Despite both empirical and optimal thresholds qualitatively following the same curvilinear pattern across the highest three coherences, there were no statistically significant overall differences (one-way between-subjects ANOVA) among either the optimal thresholds F(2, 46) = 1.26, p = .29 or the empirical thresholds F(2, 46) = .11, p = .90 across these coherences. Thus, it seems quite possible that participants adopted a single threshold rather than multiple thresholds for these coherences. This is particularly likely given that the optimal thresholds themselves were not significantly different from each other across the top three coherence conditions. Furthermore, the relationship between decision time and error proportion observed in Fig. 2a qualitatively suggests a single threshold across all coherences, including the lowest two, for which a large drop in both estimated thresholds and empirical decision times was expected but was observed only for a subset of participants in a subset of the trials.

DDM fits with single thresholds

Based on these observations, we also fit individual participants’ data without allowing the decision threshold to vary across coherences. In order to minimize the effect of contaminants, we fit only the data from the higher three coherences. In all cases, based on AICc and BIC values, models with multiple thresholds fit the data equally well or better than models with single thresholds.
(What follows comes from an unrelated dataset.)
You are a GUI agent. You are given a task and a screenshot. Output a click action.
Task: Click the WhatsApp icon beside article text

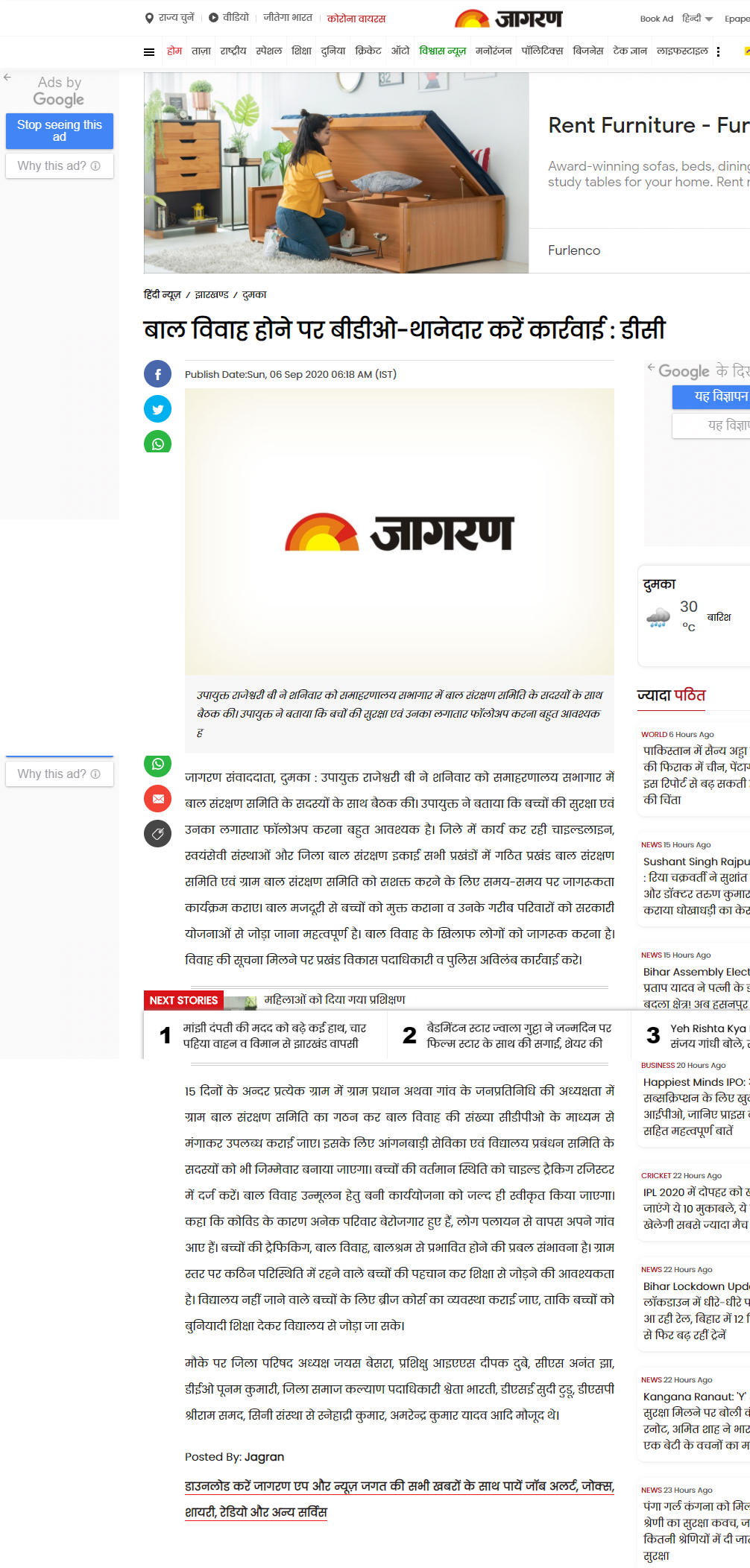pos(157,764)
Model comparison statistics for different training periods are presented in Table 1 of the supplemental material. In order to compare the single versus multiple threshold models for these conditions, we further conducted a split-half cross-validation analysis. For this analysis, we first pooled the data across participants for sessions 10 and above and randomly sampled half the data points (without replacement). The DDM with single and multiple thresholds was then fit to the first, randomly sampled half of the pooled dataset. The best fitting parameters of the two models were then used to evaluate AICc and BIC values for the other half of the data. This procedure was conducted 100 times, and the mean and median difference between the AICc and BIC values usually favored the single threshold model over the multiple threshold model (mean ΔAICc = 3.00, mean ΔBIC = 7.88 favoring the single threshold model). For the highest three coherences at least, these results reinforced the notion that a single threshold was used by most participants and optimized for the ensemble of task conditions, rather than that a separate threshold value was encoded, retrieved and finely tuned for each coherence condition. Subsequent results will therefore be based on single-threshold estimates based on fits to the highest three coherences. Later, we also discuss the possibility that some participants transition into a distinct state of non-integrative responding (with starting point-to-threshold distances equal to 0) at very low coherences.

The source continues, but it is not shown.